Will iPhone’s New iOS 12 Measure App Make Appliance Shopping Easier?

Posted in Planning & Design, Product Tips & Tricks on .

If you installed the latest iPhone iOS 12 update, you might’ve noticed a new, handy app called “Measure”. It’s a neat tool that uses your iPhone’s camera to measure surfaces and nearby objects – which might make your next appliance-shopping trip much easier. Since measurement is so important when selecting new appliances, we’re always on the lookout for ways to make that easier for our customers. We’re going to take a look at “Measure” and see how it measures up …

The most important thing you need to know when buying a new appliance is how much space you have for it. Not the size of your current appliance, but how much space you have in your cabinetry. For that, you need a few critical measurements, which we outline in this video.

So can the Measure app help you measure your available space for that new fridge, dishwasher or stove? Let’s first see how it works.

  • When you first open the app, it will direct you to move your phone around the room. This helps it calibrate, so it can gain perspective on what you’re trying to measure.
  • You then point your phone at the object or space you intend to measure and move around until a white circle appears with a dot in the middle.
  • You line up the white dot with one of your object’s corners – for example, the corner of your cabinet cut-out – then press the white button with the + sign. Once the app has identified the object, it will click into place and secure that corner as a starting point for your measurement.
  • Slowly move to the end-point where you want the measurement to end and press the button with the + sign again. The app will show the measurement on-screen.
  • Repeat to get the other measurements you need. You can tap the white camera button to take a screenshot and share with your Product Expert.


In ideal conditions, the Measure app will even tell you your object’s or space’s square footage. However, it must have certain conditions to be triggered, and there are still some kinks to work out before that part of the app is perfected.

There are pros and cons to using this app:

PROS we found:

  • If you don’t get a measurement just right, you don’t have to start over. You can either drag your start or end-point to where it needs to be, or use the ‘Undo’ button, so you can try it again.
  • There’s a feature included that lets you take a photo of what you’re measuring. Just tap on the shutter button of your camera, and it’ll take a picture that you can then show your Product Expert.
  • The app also includes a “Level” option, which allows you to see if your surfaces are level; great for things like setting the height of legs of your fridge or dishwasher.

CONS we found:

  • You will need an iPhone 7 or up. iPhone 5 or 6 does not include the ARkit (Augmented Reality) you need to run the Measure app.
  • The app can factor in an object’s shadow as part of the measurement, leading to inaccurate readings.
  • Measure works best on flat surfaces – for instance, cooktops. It doesn’t work as well for vertical spaces, such as cupboards for fridges, washers or dishwasher; you’d have to some more manual fiddling there.
  • Depth is tricky to measure, because the app relies on visual calibration from your camera. The best way to get around this if you have the open space is to measure the height and width first as you face your cut-out head on. Then, clear that and switch to a side view and measure again, this time for depth.

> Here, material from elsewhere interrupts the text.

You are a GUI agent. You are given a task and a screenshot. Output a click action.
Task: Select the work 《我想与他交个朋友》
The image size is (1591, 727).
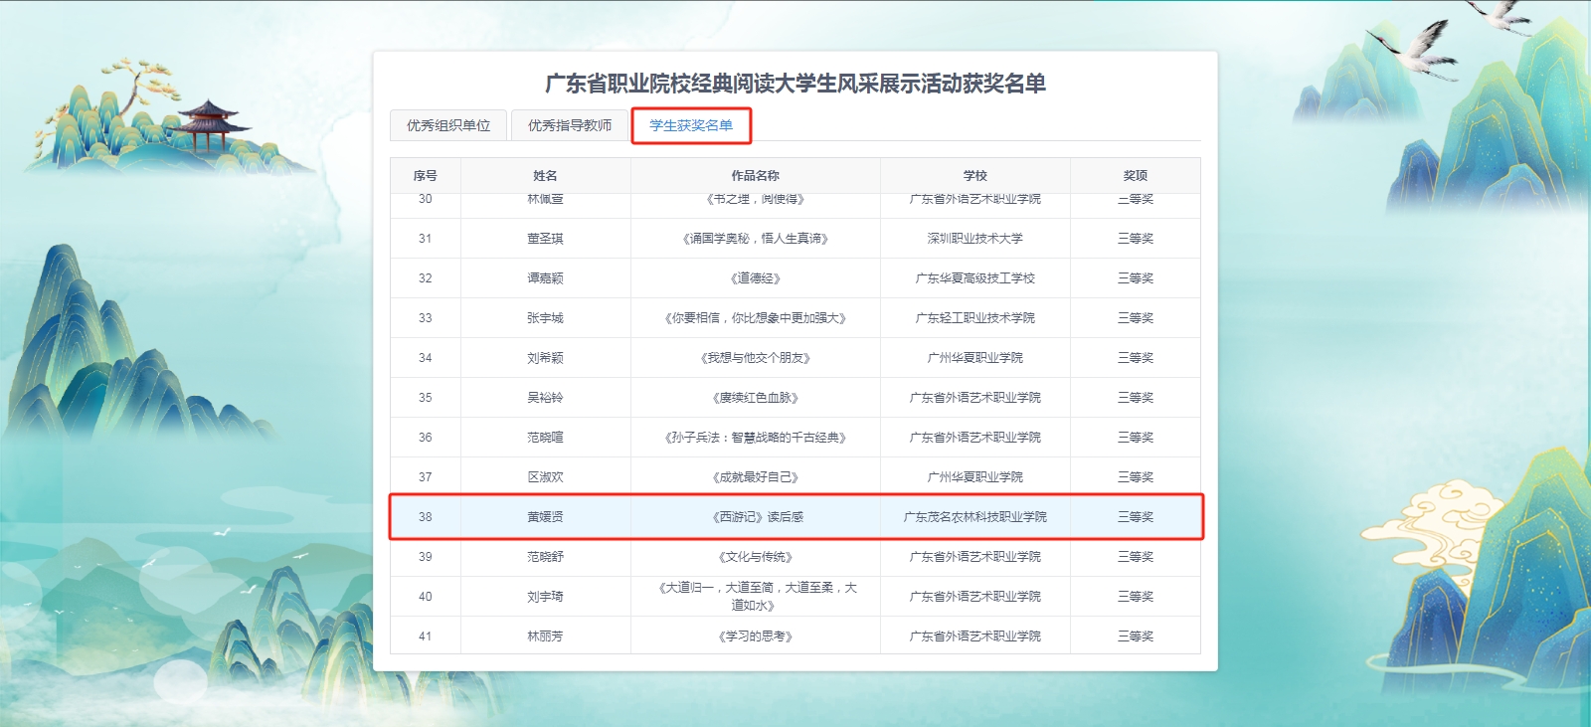(x=756, y=358)
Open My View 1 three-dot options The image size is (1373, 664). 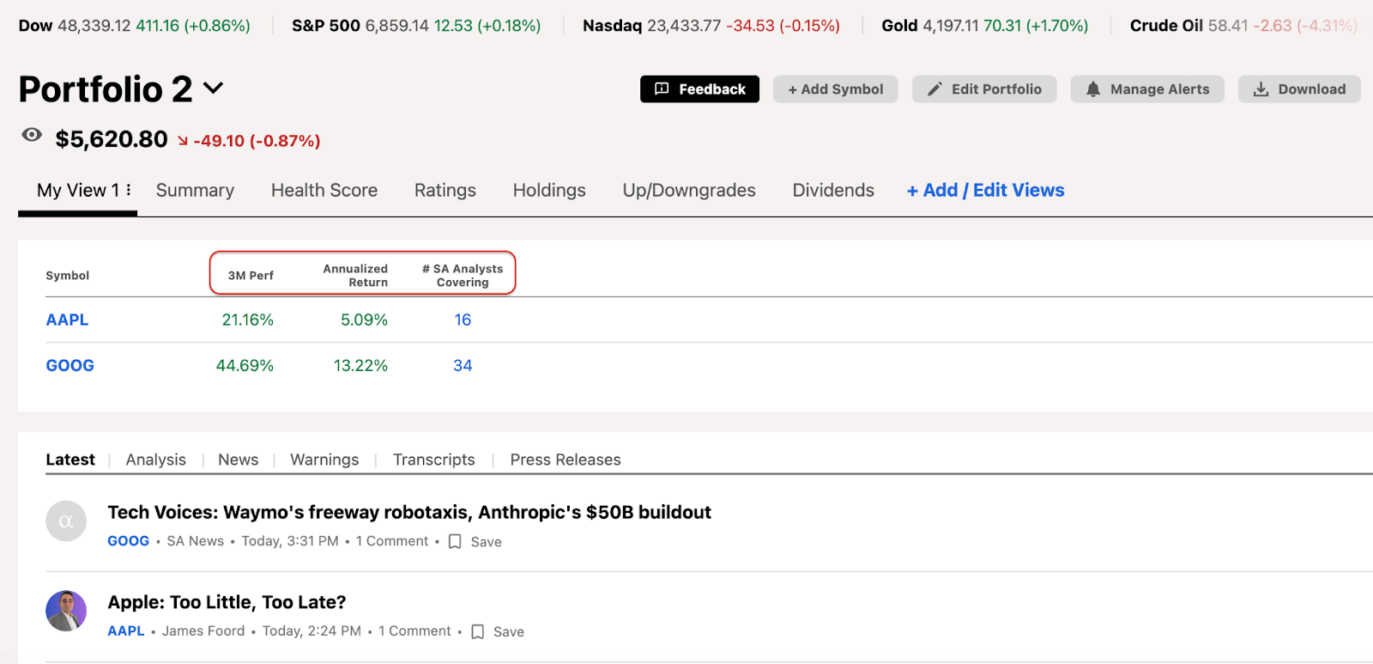(x=129, y=190)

Now, the big question: how does the app measure up when it comes to accuracy? On average, measurements were off by about half an inch, but it can vary. During one testing of the app, we measured a yard stick and it came in 1.5″ off of the actual measurement.

So, will it make appliance-shopping easier? The Measure app is a great starting point. It can give you a rough estimate of how big or small your space is, which will help you narrow down your options for a new appliance. However, if you need the exact dimensions of something, you’re still going to have to whip out that tape measure.